In Lent of 2021, Will and I told six stories to 31 kids in our two parishes over Zoom. The stories covered 500 years of history in language that a 4-year-old could understand, that “… racism tells us a lie about who we are. And we know it’s a lie because of the Truth we know from our faith, that we are all equally beloved children of God…” One of the six stories includes Ruby Bridges’ story, highlighting especially how important was her white teacher, Mrs. Barbara Henry. How Ruby prayed every day before she went to school, how she prayed for the people shouting awful things at a 6-year-old walking into school.
Now it’s 2025. Will and I have been telling these stories for five years. We received a Becoming Beloved Community Grant which enabled us to train 18 cohorts of storytellers across the U.S. and Canada via Zoom. I received an ECF Fellowship that has enabled me to continue sharing the Good News that antiracism offers. Along the way, Will and I learned that our stories are most often told in intergenerational spaces. We’ve learned that storytelling is basic to our humanity and to our faith, and by telling a story, you reach a person’s heart. We’ve learned that while academic style training is important, we offer a new paradigm for antiracism work, something more basic to the human experience and which is based on the Good News of Jesus.
Will and I are confident in our message and yet wonder about the perceived audacity of two white people boldly proclaiming the Gospel and talking about racism.
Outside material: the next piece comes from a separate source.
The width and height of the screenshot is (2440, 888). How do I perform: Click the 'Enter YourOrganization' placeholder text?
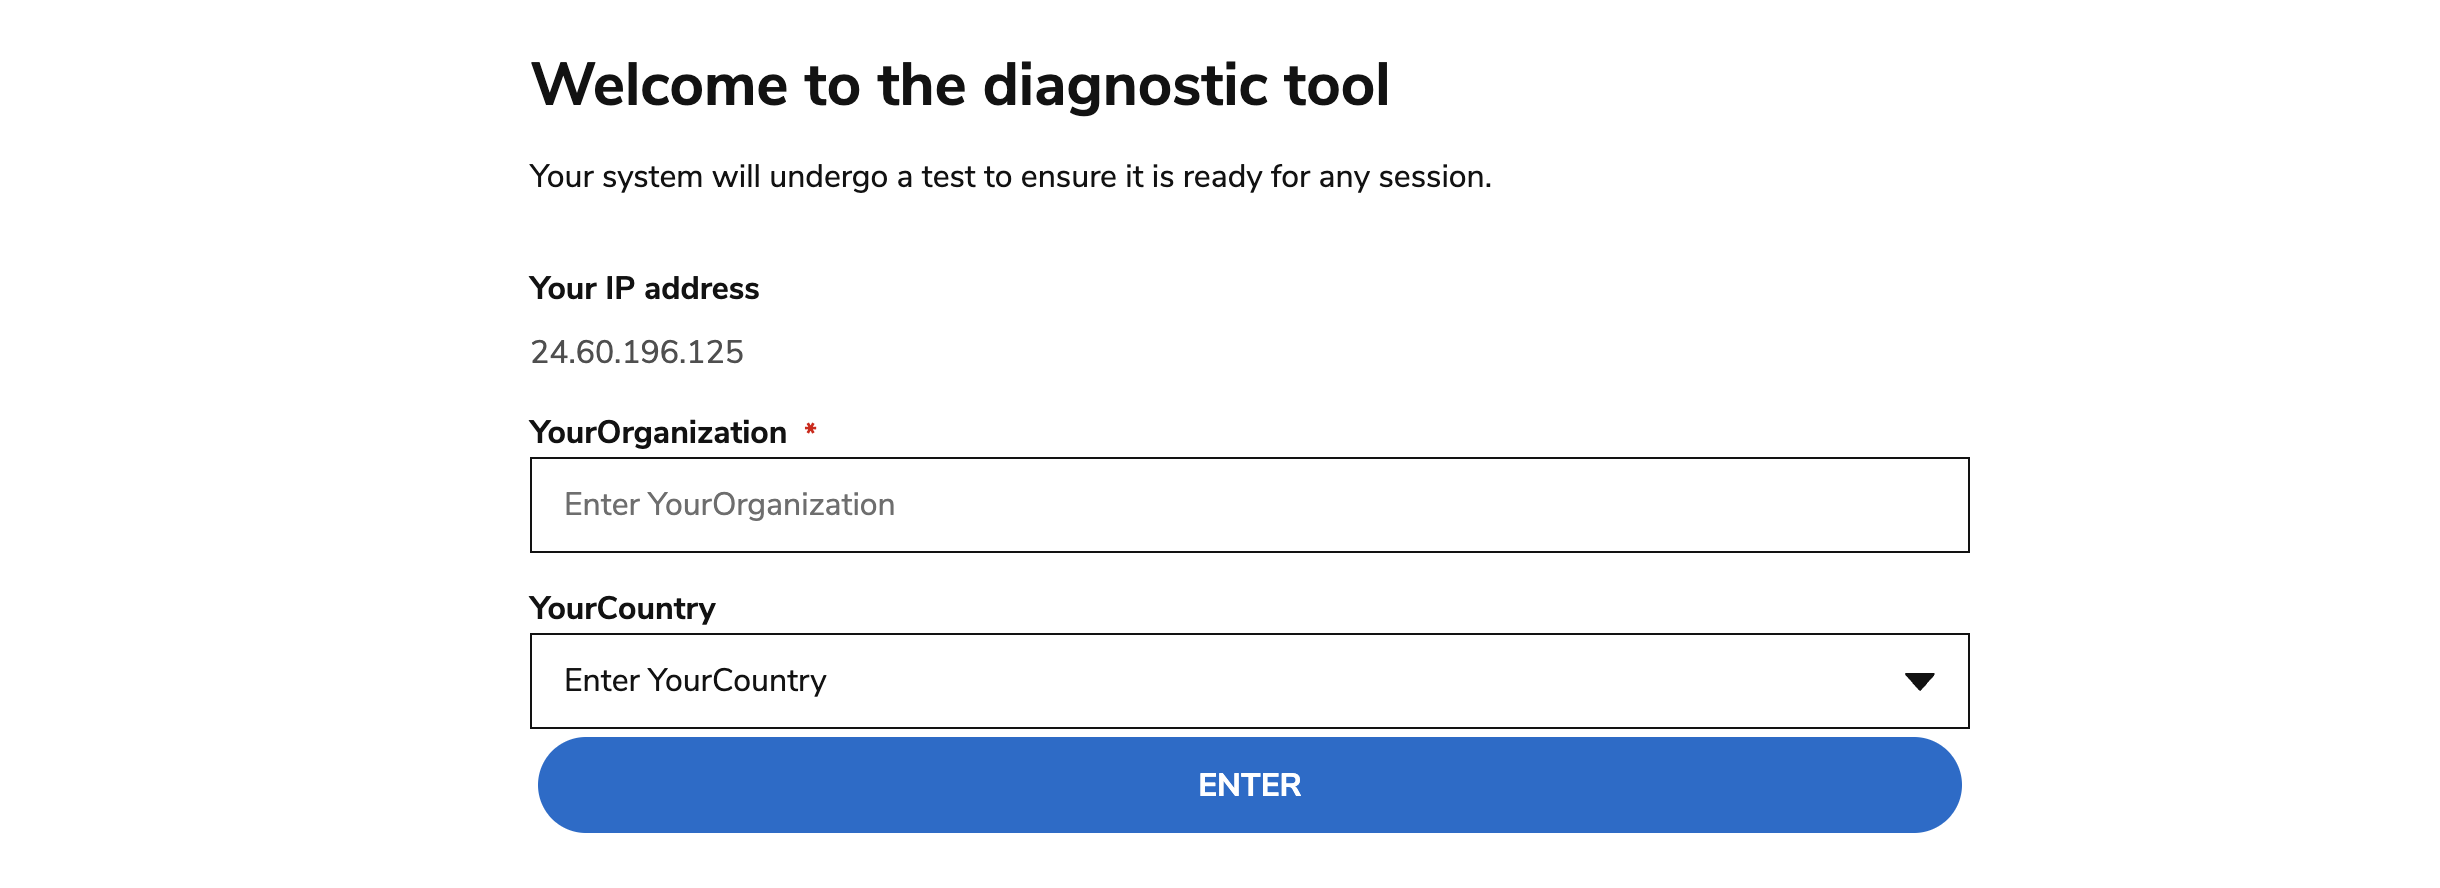point(729,505)
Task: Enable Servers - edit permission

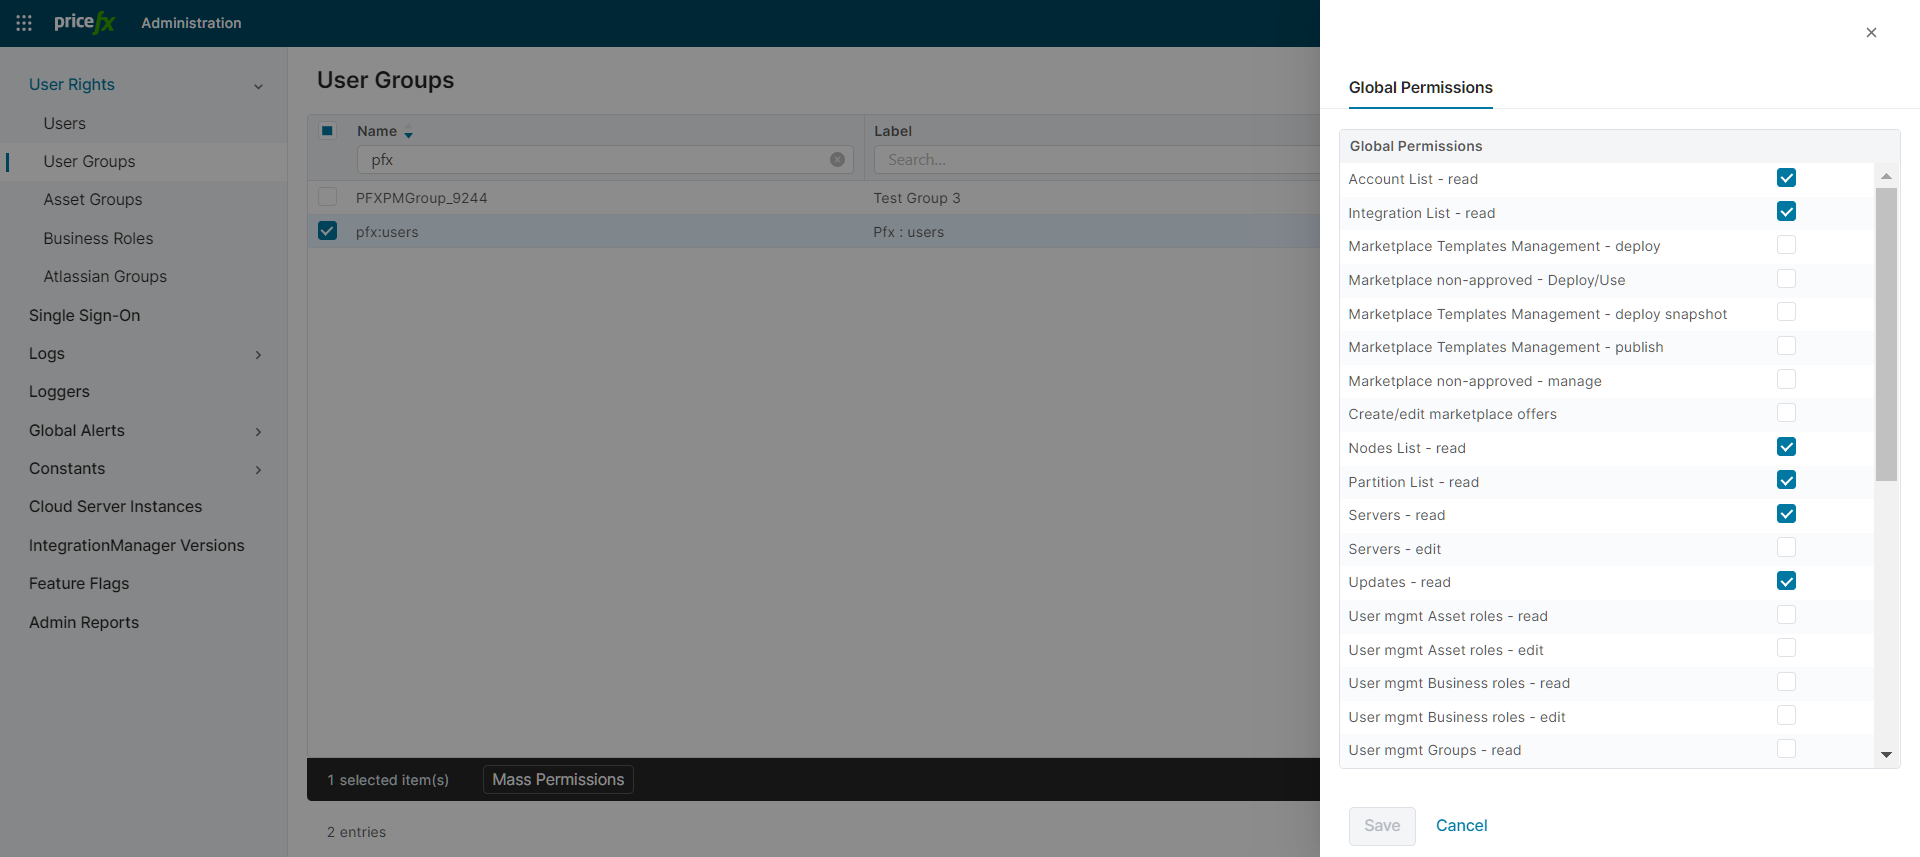Action: (1786, 548)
We do this work in relationship with people of color who assure us that “this is white people’s work to do” and encourage, even implore, us to keep going. What I learned when Ruby Bridges shared her story is that it’s more than “white people’s work” to dismantle racism. White faces and white hearts showing up sends a powerful message to our siblings with more melanin and to other white people as an example of what it looks like to change the narrative.
White people have been culturally indoctrinated to believe that Black people should be taking the lead in conversations about race and train us how to “solve” this problem in our world. In a way, this absolves white people from doing anything more than academic, book-based learning. This narrative puts the responsibility on the oppressed people to “teach us.” It absolves white people from taking any action that is not directed by Black and Brown people. Because, WHAT IF WE, THE WHITE PEOPLE, ARE NOT PERFECT?
What I learned from 6-year-old Ruby Bridges is that simply the face of a white person with love in their heart matters. The face of Ruby’s first grade teacher, Mrs. Barbara Henry, “looked exactly like those people outside who were yelling mean things, but she had love in her heart.” It matters to Black and Brown people, and it changes the narrative that white people must sit by and wait for Black and Brown people to tell us what to do.
My Christian faith tells me that I don’t have to be a part of an oppressed group to be called into – and to call others into – seeing the full humanity of oppressed people. Jesus was not a leper, or a widow, or a prisoner. And yet he calls us into the Good News that we are all equally beloved children of God, all of us. If I can receive and live into that love for me, then and only then can I share it with others.
Ruby Bridges helped me see that showing up matters. Faces of any color can represent a heart filled with love – or hate. My faith helped me hear the Good News that there are no hierarchies in God’s love.